Mary Shelley Movie Review: An emotionally tumultuous look at an artist’s inner demons

There’s no worth in trying to deny that Mary Shelley is an utterly familiar biopic. Much more though in the vein of a Victorian era literary adaptation (think Far From the Madding Crowd) than something as strategic and cold as The Imitation Game, the film boats a stylish eye that aids in not allowing the film to suffer under its inability to break the wheel. The creative team latches onto what makes biopics such engaging and well worn pictures and double down on those aspects to create something vivid, moving and, unfortunately, obvious.

Haifaa al-Mansour’s Mary Shelley is a great many things. It’s moody and gray; it’s lush and drowned in fog, elevated by a score that bursts from the screen, engulfing the viewers into a cocoon of atmospheric bliss. Traveling down the bumpy road that is the biopic path, al-Mansour feeds off of that familiarity and unconditional narrative beats but engages us with a tremendous heroine. So intriguing is her story, how uncompromising is she in her desire for happiness and success and radical in her ideologies for the time that it’s a shock and then swift embarrassment to realize that her story hasn’t yet been told.

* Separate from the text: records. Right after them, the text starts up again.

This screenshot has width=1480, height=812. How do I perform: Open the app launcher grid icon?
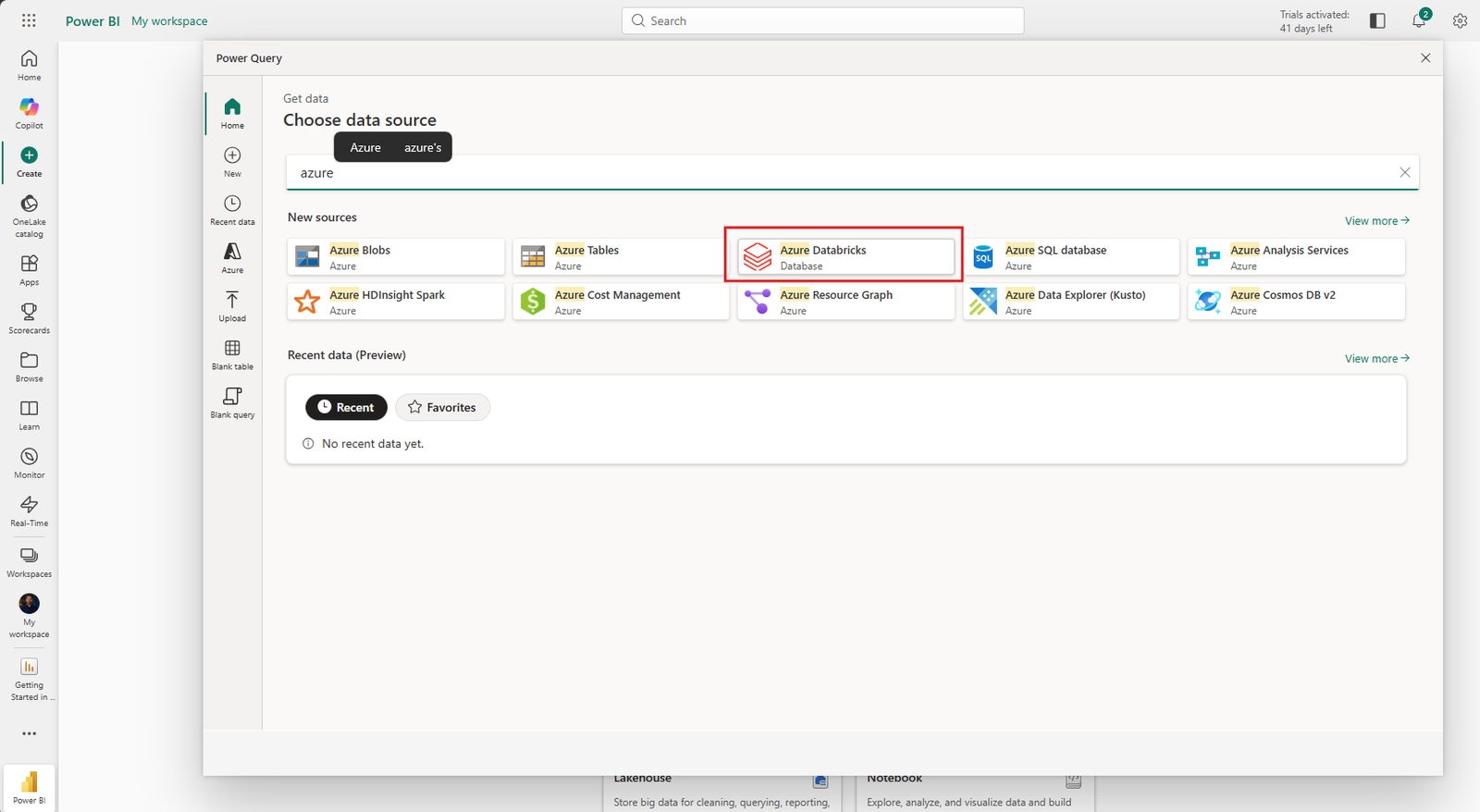coord(29,20)
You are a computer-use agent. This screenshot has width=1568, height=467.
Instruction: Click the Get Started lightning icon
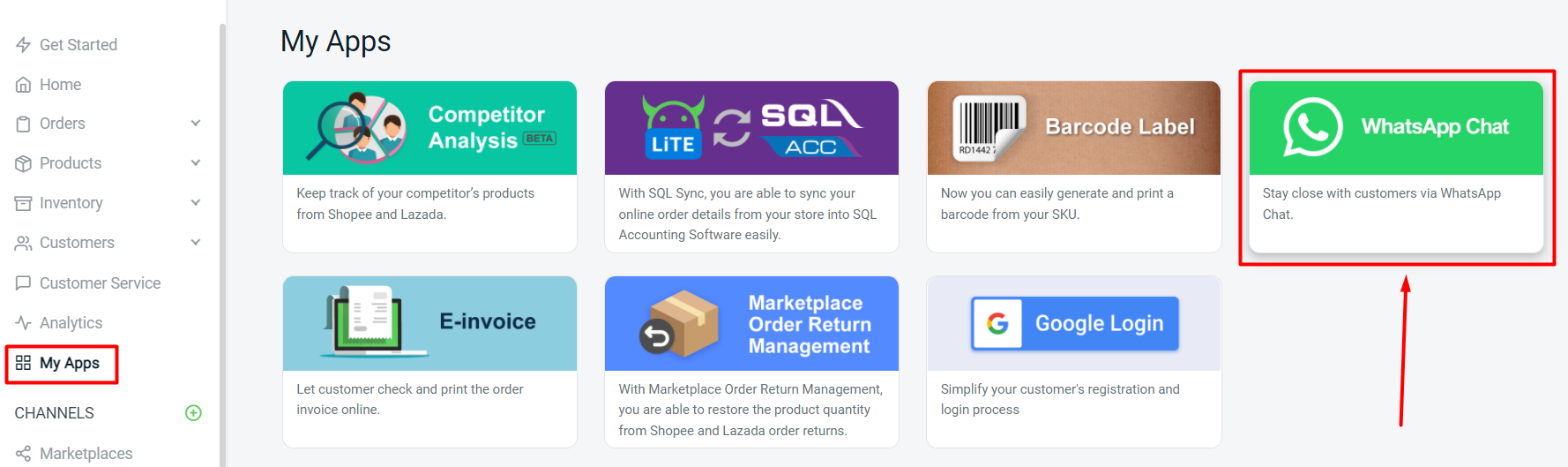pyautogui.click(x=23, y=45)
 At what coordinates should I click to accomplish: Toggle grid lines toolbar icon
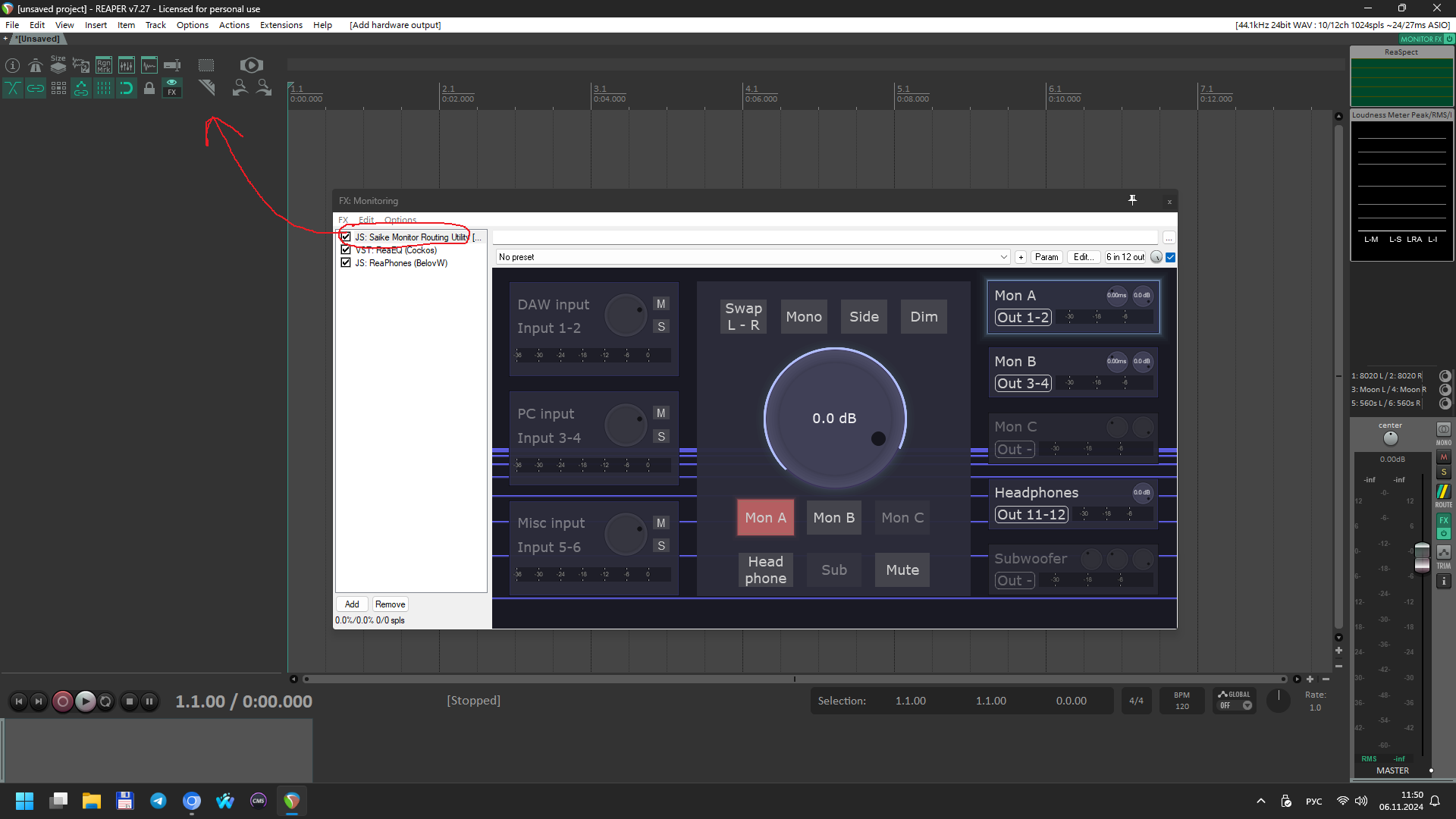[x=104, y=88]
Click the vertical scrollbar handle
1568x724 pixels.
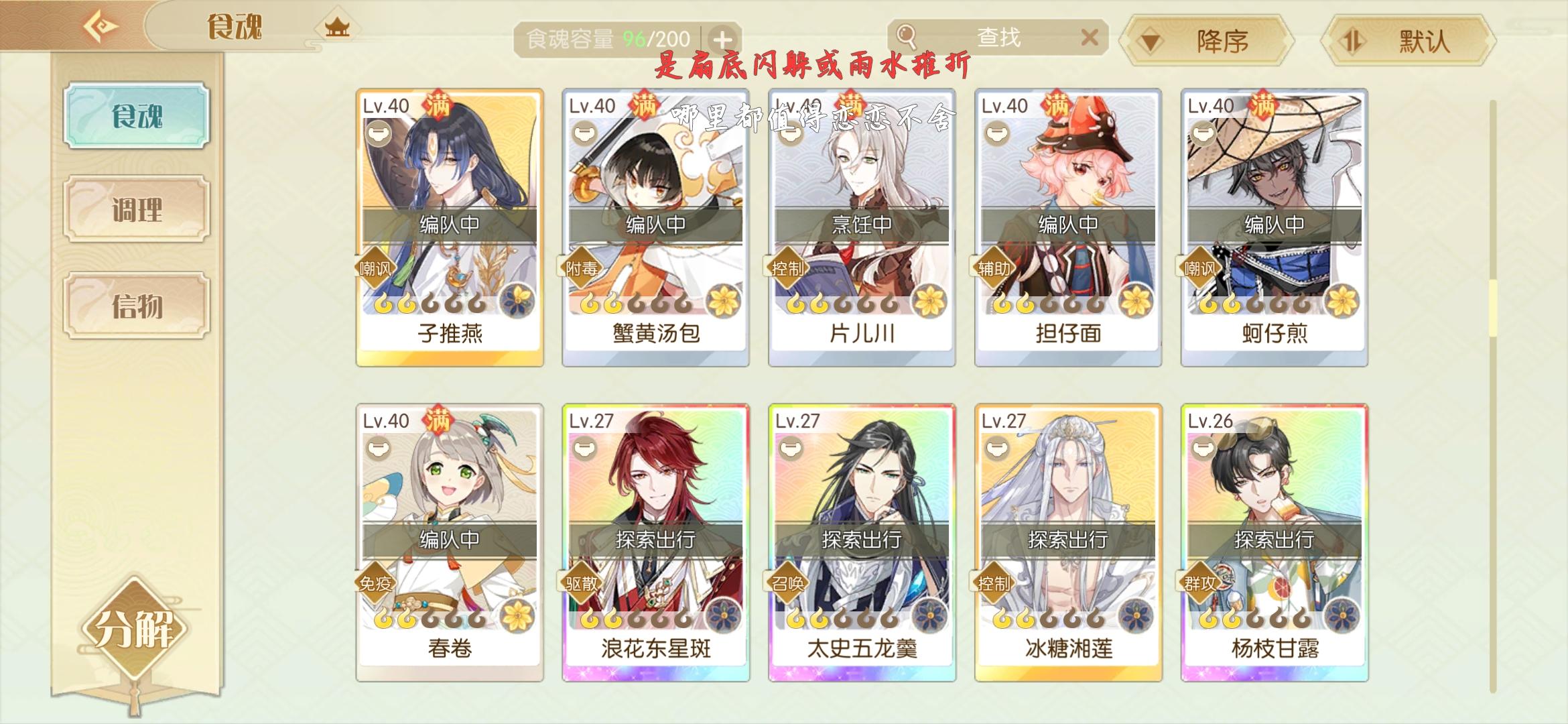pyautogui.click(x=1492, y=308)
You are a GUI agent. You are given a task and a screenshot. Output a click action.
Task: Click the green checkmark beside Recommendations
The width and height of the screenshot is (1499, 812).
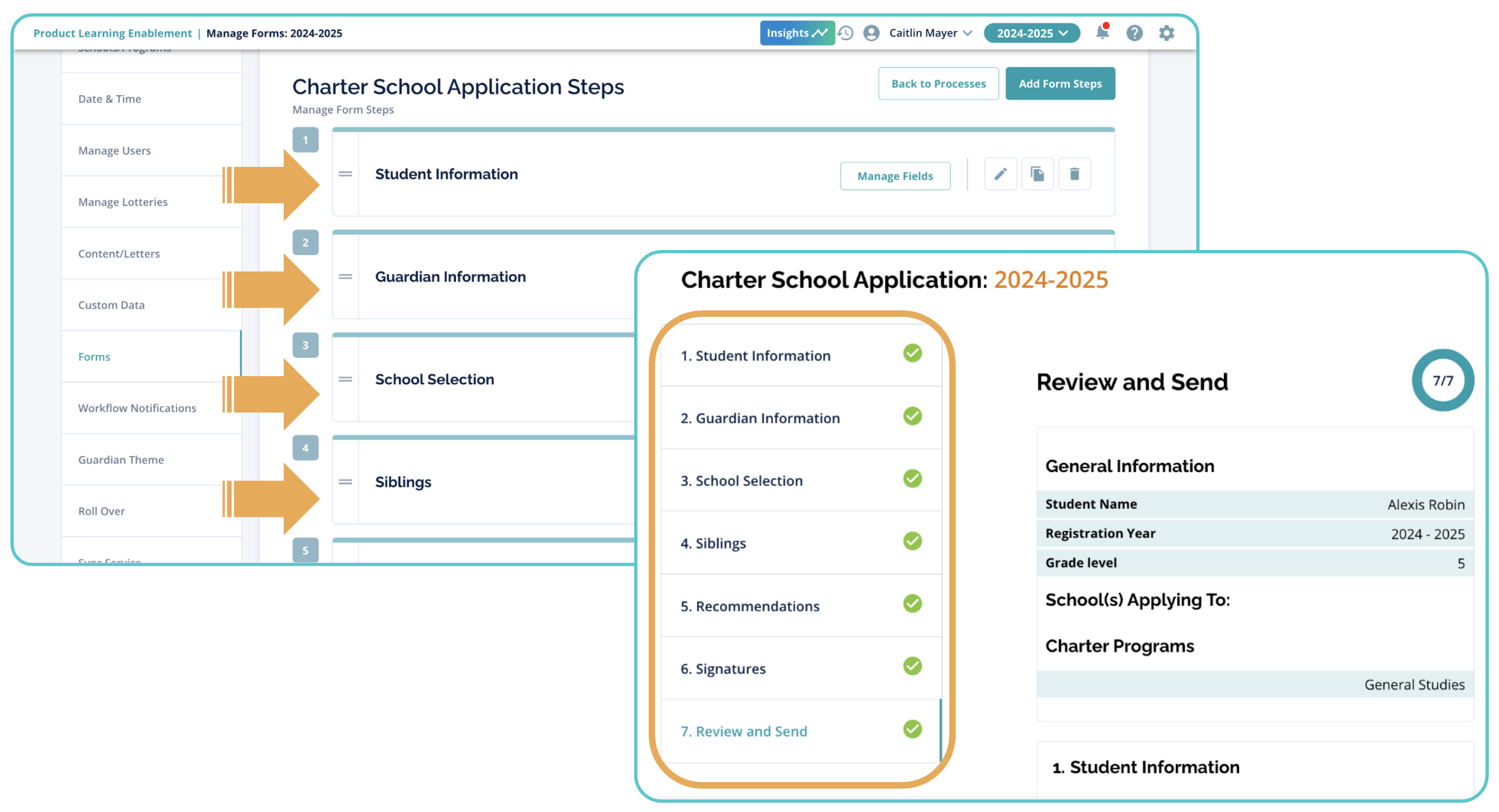point(912,604)
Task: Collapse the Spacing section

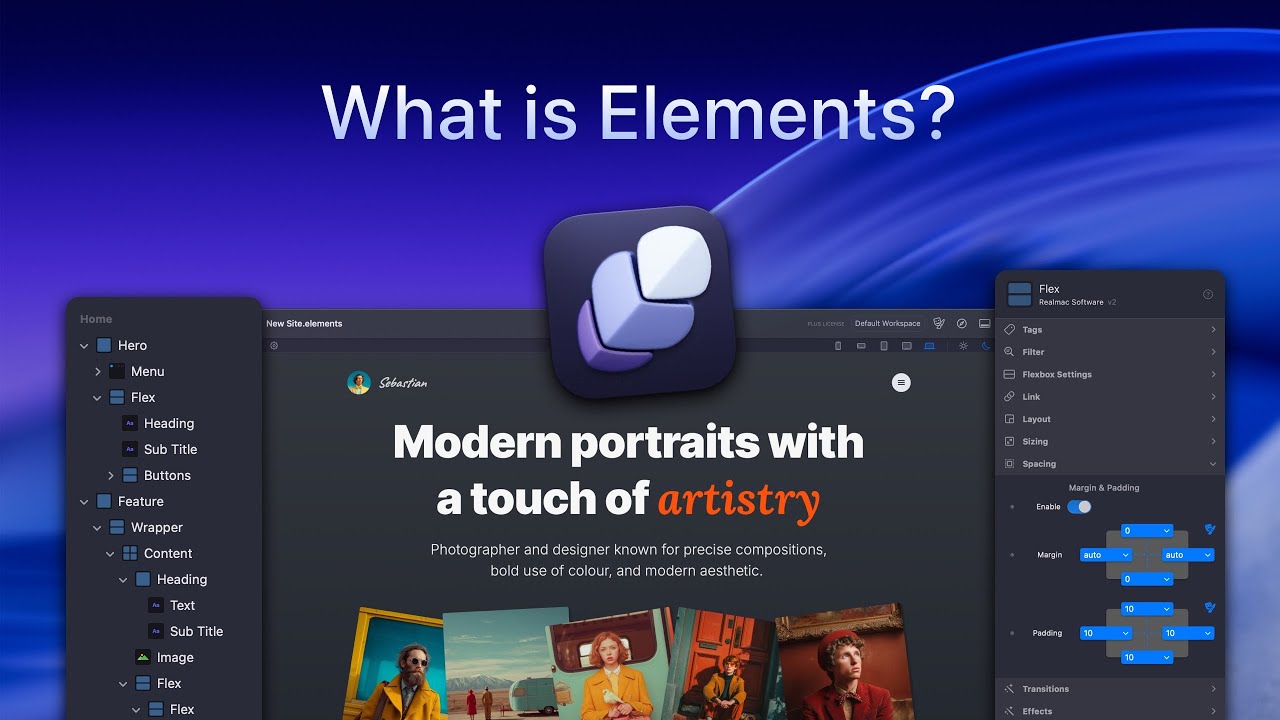Action: 1110,463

If all you’d known of the author Mary Shelley (Elle Fanning) prior to this film was her work Frankenstein that might’ve seemed like enough to piece together the psyche of an unflinchingly bright and talented young woman, who suffered at the hands of loss and abandonment. To look further through is to gain context, which the film grants us. Once we learn about her and Percy Shelley’s (Douglas Booth) scandalous love affair, the contemptuous relationship she held with her stepmother and the loss of her mother and child, the conception of Victor Frankenstein’s monster grows increasingly clear. The most objectionable part of her masterpiece was her gender. The publishers believed that readers wouldn’t be able to digest anything so horrid and macabre that was written by a woman. Even her own husband believed that she should grant it a “happy ending.” One where man brings life to an angel, not a monster, simultaneously failing to understand the anguish that bore words to the page and who the monster of the story really was. They wanted “women’s stories” unwilling to realize that Frankenstein and all the man-made horror inflicted on the world is just that and all the more intriguing when from the eyes of a woman.

Written by Emma Jensen, the film is not without its faults. With a tendency to circle the same character conflicts without ever full resolution, the script might’ve benefited by reminding the viewers why we were supposed to be rooting for Mary and Percy’s relationship to survive. Similarly, if they’re to put so much emphasis on his conviction in free love, it might’ve done his character better to mention his other humanitarian concerns when he’s preaching his ideals regarding open love and relationships. It’s difficult not to believe that he was taking advantage of a younger, impressionable Mary. Perhaps, ultimately, he was, but we would’ve gotten a stronger sense of this had the film no so critically spent so much time on their relationship drama. The film is clever by not trying to cover too much of the authors life so as not to spread it too thin but it certainly could’ve given Mary more time to develop separate from her romantic entanglements. She’s such an extraordinary and fascinating figure that doing anything but cuts close to being a disservice.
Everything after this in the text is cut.